Extracted data entries:
_ _ _ _

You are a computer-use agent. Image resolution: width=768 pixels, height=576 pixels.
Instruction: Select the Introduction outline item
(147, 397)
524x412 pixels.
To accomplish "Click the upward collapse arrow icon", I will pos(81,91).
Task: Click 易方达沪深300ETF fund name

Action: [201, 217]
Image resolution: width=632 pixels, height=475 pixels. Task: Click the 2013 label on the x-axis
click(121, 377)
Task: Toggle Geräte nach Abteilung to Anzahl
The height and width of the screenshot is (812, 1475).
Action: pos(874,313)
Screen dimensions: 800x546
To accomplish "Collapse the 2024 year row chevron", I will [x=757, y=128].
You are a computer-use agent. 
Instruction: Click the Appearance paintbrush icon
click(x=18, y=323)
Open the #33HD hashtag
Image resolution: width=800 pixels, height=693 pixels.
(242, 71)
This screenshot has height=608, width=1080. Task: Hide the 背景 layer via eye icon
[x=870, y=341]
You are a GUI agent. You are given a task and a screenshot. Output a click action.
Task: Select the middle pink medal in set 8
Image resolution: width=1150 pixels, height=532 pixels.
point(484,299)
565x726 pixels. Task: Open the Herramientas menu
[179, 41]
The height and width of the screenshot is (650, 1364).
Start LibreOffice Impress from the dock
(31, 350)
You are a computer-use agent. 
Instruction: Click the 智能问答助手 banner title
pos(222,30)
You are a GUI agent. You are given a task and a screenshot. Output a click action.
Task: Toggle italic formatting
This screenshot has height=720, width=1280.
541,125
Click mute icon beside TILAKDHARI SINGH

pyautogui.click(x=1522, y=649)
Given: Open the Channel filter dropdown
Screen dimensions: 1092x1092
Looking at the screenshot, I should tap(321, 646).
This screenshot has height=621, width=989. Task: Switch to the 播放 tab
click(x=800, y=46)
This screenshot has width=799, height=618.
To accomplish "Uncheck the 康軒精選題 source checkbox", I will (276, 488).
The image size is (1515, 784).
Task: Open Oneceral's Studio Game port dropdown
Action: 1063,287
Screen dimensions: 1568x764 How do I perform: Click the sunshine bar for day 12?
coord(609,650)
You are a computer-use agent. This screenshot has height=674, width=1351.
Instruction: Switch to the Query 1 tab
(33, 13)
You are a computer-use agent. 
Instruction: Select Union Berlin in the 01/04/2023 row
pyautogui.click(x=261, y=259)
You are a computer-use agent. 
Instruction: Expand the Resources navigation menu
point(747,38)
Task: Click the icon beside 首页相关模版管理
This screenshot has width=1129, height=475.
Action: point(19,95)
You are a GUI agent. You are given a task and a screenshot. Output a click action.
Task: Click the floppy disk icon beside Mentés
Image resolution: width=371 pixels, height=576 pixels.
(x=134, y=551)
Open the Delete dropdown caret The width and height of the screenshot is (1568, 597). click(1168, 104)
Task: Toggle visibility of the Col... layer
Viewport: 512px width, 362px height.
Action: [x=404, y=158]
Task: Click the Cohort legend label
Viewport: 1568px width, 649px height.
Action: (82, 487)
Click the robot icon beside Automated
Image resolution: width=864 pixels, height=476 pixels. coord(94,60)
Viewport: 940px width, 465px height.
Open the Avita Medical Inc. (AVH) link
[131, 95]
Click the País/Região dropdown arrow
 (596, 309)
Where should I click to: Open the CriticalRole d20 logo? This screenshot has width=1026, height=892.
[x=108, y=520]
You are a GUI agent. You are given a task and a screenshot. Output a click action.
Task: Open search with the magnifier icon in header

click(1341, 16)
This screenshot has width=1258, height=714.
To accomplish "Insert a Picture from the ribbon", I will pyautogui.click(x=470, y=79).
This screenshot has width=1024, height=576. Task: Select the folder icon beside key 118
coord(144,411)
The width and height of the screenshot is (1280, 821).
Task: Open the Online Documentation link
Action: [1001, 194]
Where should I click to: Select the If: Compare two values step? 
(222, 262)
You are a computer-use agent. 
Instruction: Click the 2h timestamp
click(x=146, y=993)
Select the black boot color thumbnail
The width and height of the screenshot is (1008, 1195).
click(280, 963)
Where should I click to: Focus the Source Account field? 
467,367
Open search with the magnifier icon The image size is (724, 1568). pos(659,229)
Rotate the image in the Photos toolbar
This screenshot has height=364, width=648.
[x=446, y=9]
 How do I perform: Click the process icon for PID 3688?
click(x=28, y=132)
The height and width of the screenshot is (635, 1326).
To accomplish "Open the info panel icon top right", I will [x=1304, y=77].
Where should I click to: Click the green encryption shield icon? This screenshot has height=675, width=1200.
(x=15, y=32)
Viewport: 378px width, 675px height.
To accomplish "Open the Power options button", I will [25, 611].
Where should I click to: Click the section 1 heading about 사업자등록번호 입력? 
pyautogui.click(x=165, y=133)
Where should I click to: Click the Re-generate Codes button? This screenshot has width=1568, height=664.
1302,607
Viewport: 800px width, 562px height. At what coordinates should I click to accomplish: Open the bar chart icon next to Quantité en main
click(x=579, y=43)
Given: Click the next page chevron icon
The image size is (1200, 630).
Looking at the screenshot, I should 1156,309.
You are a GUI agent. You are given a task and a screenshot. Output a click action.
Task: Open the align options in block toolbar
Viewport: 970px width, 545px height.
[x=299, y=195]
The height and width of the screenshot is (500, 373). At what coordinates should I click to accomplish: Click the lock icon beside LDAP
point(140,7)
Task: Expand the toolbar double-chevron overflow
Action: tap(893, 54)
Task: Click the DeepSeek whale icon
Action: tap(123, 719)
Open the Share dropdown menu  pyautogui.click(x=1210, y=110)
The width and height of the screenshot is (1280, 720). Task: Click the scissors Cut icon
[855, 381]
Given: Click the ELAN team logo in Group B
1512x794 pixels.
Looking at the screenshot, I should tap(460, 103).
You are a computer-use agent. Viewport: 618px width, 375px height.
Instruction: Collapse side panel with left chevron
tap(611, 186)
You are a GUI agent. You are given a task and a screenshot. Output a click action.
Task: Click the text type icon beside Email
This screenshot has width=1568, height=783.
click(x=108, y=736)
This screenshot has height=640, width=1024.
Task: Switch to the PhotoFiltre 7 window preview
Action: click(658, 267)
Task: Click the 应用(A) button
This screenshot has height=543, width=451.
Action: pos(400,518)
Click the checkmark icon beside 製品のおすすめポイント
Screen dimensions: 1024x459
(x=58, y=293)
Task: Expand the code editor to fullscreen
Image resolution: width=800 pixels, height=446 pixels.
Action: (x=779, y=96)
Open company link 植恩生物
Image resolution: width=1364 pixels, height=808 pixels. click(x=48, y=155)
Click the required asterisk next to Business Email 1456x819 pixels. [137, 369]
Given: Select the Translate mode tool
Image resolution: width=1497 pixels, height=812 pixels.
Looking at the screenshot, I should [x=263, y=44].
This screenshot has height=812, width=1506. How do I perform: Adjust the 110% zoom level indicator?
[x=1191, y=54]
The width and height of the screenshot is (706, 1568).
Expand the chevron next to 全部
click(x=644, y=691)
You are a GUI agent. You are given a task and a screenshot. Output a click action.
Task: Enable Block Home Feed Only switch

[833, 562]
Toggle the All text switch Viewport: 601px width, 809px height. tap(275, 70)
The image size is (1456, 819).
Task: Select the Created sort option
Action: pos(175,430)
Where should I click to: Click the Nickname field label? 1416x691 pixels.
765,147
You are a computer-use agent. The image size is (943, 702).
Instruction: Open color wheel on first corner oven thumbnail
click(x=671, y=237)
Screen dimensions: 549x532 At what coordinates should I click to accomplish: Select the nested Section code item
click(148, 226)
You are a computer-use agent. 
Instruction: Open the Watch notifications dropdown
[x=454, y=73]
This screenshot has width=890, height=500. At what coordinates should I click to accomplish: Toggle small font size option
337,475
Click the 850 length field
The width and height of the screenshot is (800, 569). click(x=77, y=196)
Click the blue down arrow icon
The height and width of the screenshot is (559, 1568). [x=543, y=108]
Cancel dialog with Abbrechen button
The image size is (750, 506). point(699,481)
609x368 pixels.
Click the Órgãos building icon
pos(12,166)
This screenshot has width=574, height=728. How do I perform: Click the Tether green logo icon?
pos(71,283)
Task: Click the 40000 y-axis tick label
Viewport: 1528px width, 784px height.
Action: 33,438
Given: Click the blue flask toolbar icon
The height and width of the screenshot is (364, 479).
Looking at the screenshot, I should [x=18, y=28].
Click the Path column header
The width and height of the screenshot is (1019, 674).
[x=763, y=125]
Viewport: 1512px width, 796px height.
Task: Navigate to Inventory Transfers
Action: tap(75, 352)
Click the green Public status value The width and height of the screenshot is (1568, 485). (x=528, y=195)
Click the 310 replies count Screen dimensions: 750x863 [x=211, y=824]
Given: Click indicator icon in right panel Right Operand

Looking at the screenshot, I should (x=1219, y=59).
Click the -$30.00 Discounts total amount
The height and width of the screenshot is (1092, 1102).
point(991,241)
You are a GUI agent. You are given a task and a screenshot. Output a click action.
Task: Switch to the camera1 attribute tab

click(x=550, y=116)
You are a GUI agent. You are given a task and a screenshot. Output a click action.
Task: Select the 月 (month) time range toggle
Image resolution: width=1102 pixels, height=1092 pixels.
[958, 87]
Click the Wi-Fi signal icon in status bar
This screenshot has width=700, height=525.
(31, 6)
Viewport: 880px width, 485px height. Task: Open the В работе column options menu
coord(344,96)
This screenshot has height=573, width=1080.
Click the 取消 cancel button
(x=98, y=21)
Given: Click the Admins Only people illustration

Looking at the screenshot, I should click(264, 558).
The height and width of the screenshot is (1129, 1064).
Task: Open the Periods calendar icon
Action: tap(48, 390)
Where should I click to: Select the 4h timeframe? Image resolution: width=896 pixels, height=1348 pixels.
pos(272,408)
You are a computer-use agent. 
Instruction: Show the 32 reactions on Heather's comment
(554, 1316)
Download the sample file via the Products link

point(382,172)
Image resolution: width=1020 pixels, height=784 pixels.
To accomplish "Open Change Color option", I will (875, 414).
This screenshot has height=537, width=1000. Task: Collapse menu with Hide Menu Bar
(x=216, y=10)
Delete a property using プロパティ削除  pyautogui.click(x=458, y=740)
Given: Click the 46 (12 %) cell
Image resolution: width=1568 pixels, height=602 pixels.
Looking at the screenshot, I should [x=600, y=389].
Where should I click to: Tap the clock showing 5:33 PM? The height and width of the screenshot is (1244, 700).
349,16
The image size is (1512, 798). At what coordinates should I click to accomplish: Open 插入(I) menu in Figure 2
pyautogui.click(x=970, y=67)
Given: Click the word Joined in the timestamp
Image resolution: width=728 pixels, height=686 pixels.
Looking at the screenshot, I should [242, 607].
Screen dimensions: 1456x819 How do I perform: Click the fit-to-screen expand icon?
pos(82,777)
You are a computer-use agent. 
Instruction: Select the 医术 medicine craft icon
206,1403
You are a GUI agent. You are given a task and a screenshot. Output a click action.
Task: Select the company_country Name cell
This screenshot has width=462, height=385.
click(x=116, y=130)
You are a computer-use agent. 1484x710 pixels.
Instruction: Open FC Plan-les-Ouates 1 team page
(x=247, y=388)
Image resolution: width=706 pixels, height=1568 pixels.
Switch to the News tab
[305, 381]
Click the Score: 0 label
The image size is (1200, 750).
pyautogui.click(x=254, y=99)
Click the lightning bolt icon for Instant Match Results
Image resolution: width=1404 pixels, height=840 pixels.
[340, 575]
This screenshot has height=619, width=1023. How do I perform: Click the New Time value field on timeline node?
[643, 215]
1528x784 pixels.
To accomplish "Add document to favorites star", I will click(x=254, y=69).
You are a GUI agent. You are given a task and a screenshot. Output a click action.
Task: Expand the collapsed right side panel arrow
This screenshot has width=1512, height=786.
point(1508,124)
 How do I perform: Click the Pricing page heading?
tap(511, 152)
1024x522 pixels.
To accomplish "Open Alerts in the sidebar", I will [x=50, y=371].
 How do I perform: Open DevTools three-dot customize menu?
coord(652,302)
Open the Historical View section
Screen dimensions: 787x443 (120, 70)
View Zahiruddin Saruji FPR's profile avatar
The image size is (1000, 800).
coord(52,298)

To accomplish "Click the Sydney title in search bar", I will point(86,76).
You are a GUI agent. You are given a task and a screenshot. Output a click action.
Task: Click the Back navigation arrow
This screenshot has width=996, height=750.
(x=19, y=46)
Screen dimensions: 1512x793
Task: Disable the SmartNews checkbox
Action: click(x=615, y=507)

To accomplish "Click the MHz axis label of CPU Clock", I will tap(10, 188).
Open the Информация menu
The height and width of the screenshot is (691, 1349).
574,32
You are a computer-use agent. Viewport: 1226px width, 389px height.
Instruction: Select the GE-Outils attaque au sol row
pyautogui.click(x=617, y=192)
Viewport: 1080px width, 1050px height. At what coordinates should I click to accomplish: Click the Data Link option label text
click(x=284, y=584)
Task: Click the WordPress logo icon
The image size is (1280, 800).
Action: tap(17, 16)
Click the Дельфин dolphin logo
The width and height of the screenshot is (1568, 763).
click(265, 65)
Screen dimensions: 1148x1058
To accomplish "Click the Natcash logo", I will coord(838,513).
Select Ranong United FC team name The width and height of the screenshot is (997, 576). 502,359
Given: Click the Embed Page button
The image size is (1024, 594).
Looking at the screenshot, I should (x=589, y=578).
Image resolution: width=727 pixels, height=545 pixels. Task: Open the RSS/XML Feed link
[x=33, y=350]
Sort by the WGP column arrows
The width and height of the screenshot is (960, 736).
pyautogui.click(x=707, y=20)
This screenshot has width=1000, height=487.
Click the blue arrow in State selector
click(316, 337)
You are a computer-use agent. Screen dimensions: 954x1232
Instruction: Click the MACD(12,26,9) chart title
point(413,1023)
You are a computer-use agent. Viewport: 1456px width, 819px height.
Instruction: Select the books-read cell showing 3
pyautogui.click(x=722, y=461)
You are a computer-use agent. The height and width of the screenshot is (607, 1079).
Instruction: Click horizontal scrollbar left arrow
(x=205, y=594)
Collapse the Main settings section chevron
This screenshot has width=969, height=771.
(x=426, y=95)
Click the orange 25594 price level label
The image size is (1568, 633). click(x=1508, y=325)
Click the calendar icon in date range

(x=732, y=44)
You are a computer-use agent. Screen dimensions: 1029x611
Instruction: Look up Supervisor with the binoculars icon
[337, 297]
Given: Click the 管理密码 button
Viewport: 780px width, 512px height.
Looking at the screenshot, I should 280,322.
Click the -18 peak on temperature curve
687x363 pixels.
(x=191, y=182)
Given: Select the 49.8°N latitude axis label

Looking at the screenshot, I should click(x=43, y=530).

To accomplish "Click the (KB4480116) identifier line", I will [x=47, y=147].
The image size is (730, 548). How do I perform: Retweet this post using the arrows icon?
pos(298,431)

_ _ _ _

_How to complete this task_: Copy out the entries above exactly as given, starting at the top and ending with the line containing "This screenshot has width=799, height=618."; include both and nothing more.

_Completed exercise_:
You are a computer-use agent. Image resolution: width=768 pixels, height=576 pixels.
Instruction: Select the Introduction outline item
(147, 397)
524x412 pixels.
To accomplish "Click the upward collapse arrow icon", I will pos(81,91).
Task: Click 易方达沪深300ETF fund name

Action: [201, 217]
Image resolution: width=632 pixels, height=475 pixels. Task: Click the 2013 label on the x-axis
click(121, 377)
Task: Toggle Geräte nach Abteilung to Anzahl
The height and width of the screenshot is (812, 1475).
Action: pos(874,313)
Screen dimensions: 800x546
To accomplish "Collapse the 2024 year row chevron", I will [x=757, y=128].
You are a computer-use agent. 
Instruction: Click the Appearance paintbrush icon
click(x=18, y=323)
Open the #33HD hashtag
Image resolution: width=800 pixels, height=693 pixels.
(242, 71)
This screenshot has height=608, width=1080. Task: Hide the 背景 layer via eye icon
[x=870, y=341]
You are a GUI agent. You are given a task and a screenshot. Output a click action.
Task: Select the middle pink medal in set 8
Image resolution: width=1150 pixels, height=532 pixels.
point(484,299)
565x726 pixels. Task: Open the Herramientas menu
[179, 41]
The height and width of the screenshot is (650, 1364).
Start LibreOffice Impress from the dock
(31, 350)
You are a computer-use agent. 
Instruction: Click the 智能问答助手 banner title
pos(222,30)
You are a GUI agent. You are given a task and a screenshot. Output a click action.
Task: Toggle italic formatting
This screenshot has height=720, width=1280.
541,125
Click mute icon beside TILAKDHARI SINGH

pyautogui.click(x=1522, y=649)
Given: Open the Channel filter dropdown
Screen dimensions: 1092x1092
Looking at the screenshot, I should tap(321, 646).
This screenshot has height=621, width=989. Task: Switch to the 播放 tab
click(x=800, y=46)
This screenshot has width=799, height=618.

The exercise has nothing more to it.